Влияние фейербаховского материализма на Маркса шло в двух направлениях: разрушая окончательно основы гегелевского абсолютного идеализма, Фейербах освобождал Маркса от всех предвзятых посылок — вроде существования абсолютной идеи, — которые могли мешать изучению объективной картины исторического процесса. Только освободившись от заблуждений идеализма, мог Маркс добиться того, чтобы разум «самих вещей» стал раскрываться перед ним в объективной диалектике своего процесса. Во-вторых, материалистическая антропология Фейербаха побудила Маркса обратить особое внимание на значение материальных условий человеческой жизни.
+--
▶ [ЗАДАНИЯ]:
• a. Оформите списком абзац отрывка о Фейербахе и Марксе, начинающийся словами «Влияние фейербаховского материализма». Главные факты должны сохраниться.
• b. Перепишите часть отрывка о Фейербахе и Марксе, начиная со слов «Влияние фейербаховского материализма» и продолжая до слов «условий человеческой жизни.». Замените в ней «процесса» на «развития».

▶ [СОБРАННЫЙ МАТЕРИАЛ]:
+--
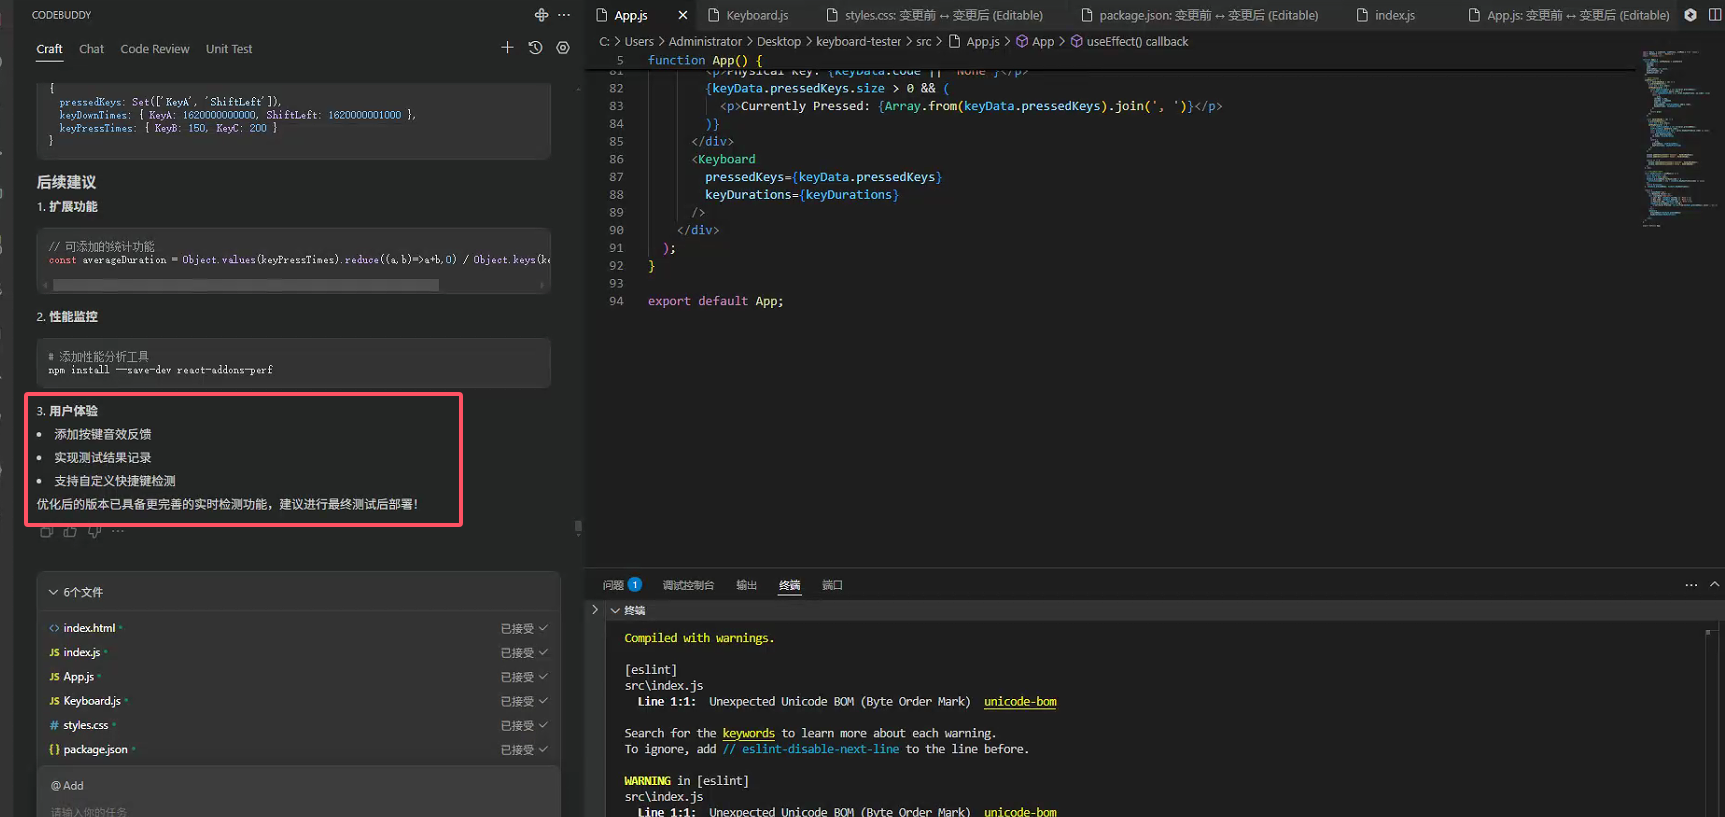Open the 已接受 dropdown for package.json
This screenshot has height=817, width=1725.
click(524, 750)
+--
▶ [РЕШЁННЫЕ ЗАДАЧИ]:
• a.
Влияние фейербаховского материализма на Маркса шло в двух направлениях:
- Фейербах окончательно разрушил основы гегелевского абсолютного идеализма. Так он освободил Маркса от предвзятых посылок вроде существования абсолютной идеи, которые могли мешать изучению объективной картины исторического процесса. Только освободившись от заблуждений идеализма, Маркс смог добиться того, чтобы разум «самих вещей» раскрывался перед ним в объективной диалектике своего процесса.
- Материалистическая антропология Фейербаха побудила Маркса обратить особое внимание на значение материальных условий человеческой жизни.

• b.
Влияние фейербаховского материализма на Маркса шло в двух направлениях: разрушая окончательно основы гегелевского абсолютного идеализма, Фейербах освобождал Маркса от всех предвзятых посылок — вроде существования абсолютной идеи, — которые могли мешать изучению объективной картины исторического развития. Только освободившись от заблуждений идеализма, мог Маркс добиться того, чтобы разум «самих вещей» стал раскрываться перед ним в объективной диалектике своего развития. Во-вторых, материалистическая антропология Фейербаха побудила Маркса обратить особое внимание на значение материальных условий человеческой жизни.